Global Debt-to-Income (DTI) Ratio Calculator
Check your loan eligibility, mortgage approval chances, and financial health with our DTI ratio calculator.
What Is a Debt-to-Income (DTI) Ratio?
Your Debt-to-Income (DTI) ratio is one of the most critical metrics financial institutions and mortgage lenders analyze when reviewing your loan applications. This free global DTI calculator instantly computes your debt ratio percentage so you can assess your borrowing capacity and approval odds before facing a formal credit check.
Who Should Calculate Their DTI Percentage?
Anyone planning to apply for a mortgage, car loan, business credit line, or personal loan globally should verify their DTI first.
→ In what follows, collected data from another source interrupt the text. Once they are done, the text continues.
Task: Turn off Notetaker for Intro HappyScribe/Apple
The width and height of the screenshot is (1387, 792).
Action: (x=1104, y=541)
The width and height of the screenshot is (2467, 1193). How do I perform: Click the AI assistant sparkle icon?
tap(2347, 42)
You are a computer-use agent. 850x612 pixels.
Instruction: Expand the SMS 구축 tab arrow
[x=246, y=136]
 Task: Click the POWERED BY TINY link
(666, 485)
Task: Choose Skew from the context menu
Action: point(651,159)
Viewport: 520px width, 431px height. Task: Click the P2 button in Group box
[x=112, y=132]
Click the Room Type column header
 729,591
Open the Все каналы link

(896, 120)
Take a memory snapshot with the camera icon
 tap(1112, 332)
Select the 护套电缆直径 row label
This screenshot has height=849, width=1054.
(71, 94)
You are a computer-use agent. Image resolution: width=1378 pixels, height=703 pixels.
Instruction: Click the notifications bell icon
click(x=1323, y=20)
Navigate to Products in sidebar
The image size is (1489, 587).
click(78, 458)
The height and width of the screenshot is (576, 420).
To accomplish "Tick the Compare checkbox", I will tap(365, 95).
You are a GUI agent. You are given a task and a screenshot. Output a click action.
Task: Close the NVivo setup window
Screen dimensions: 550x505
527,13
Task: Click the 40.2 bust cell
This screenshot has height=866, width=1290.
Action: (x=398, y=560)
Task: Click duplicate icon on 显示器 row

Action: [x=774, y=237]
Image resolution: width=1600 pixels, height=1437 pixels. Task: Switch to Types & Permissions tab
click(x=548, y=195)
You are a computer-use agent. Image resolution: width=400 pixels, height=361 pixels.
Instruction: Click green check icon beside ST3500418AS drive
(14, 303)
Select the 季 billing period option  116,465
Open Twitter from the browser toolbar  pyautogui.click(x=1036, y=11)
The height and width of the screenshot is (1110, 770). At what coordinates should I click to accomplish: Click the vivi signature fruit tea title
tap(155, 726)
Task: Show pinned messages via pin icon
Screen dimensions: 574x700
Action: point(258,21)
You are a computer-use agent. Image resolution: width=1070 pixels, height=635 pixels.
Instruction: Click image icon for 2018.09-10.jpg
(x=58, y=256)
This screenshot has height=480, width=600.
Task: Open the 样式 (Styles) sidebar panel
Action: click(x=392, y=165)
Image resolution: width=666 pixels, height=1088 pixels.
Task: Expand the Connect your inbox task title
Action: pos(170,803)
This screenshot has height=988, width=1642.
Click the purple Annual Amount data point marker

It is also an invaluable self-audit tool for individuals trying to diagnose why a previous financing application was declined by a bank.
How to Calculate Your Debt-to-Income Ratio
1. Sum up all your minimum monthly debt obligations (rent/mortgage, credit cards, auto loans, student debt). 2. Enter your total gross monthly income (your earnings before taxes or deductions). 3. Click calculate to find your precise DTI ratio percentage.
How Banks and Global Lenders Read Your DTI Score
A DTI ratio below 36% is considered ideal and healthy by international underwriting standards. A ratio between 36% and 43% is borderline, while a DTI above 43% indicates that most premium mortgage and lending institutions may reject your application until you decrease recurring liabilities or boost stable income.
Frequently Asked Questions
Q: What is considered a good debt-to-income ratio in 2026?
A: Most global financial lenders prefer a DTI ratio below 36%. For traditional mortgage or housing approvals, 43% is typically the maximum benchmark allowed. Any DTI percentage under 20% is categorized as excellent, positioning you for the lowest interest rates and premium borrowing terms.
Q: What recurring monthly debts should be included in a DTI calculation?
A: You must include all legally binding monthly debt obligations: current housing rent or mortgage payments, automobile loans, education or student loans, minimum credit card payments, child support/alimony, and personal financing lines. Do not factor in variable lifestyle living expenses like utility bills, phone plans, or groceries.
Q: How can I lower my DTI ratio quickly to secure loan approval?
A: The fastest strategy to lower your DTI is eliminating smaller recurring balances entirely. Shifting capital to clear a low-balance credit card or a short-term asset loan completely wipes out that monthly payment from your debt column, immediately shrinking your overall DTI ratio percentage.
Q: Does my personal DTI ratio directly affect my credit score?
A: No, your DTI ratio does not directly lower or raise your credit score, as income data is not part of credit bureau scoring algorithms. However, high debt loads that inflate your DTI usually mean a high credit utilization rate on your cards—which heavily impacts your credit score. Both financial metrics are crucial to credit underwriters.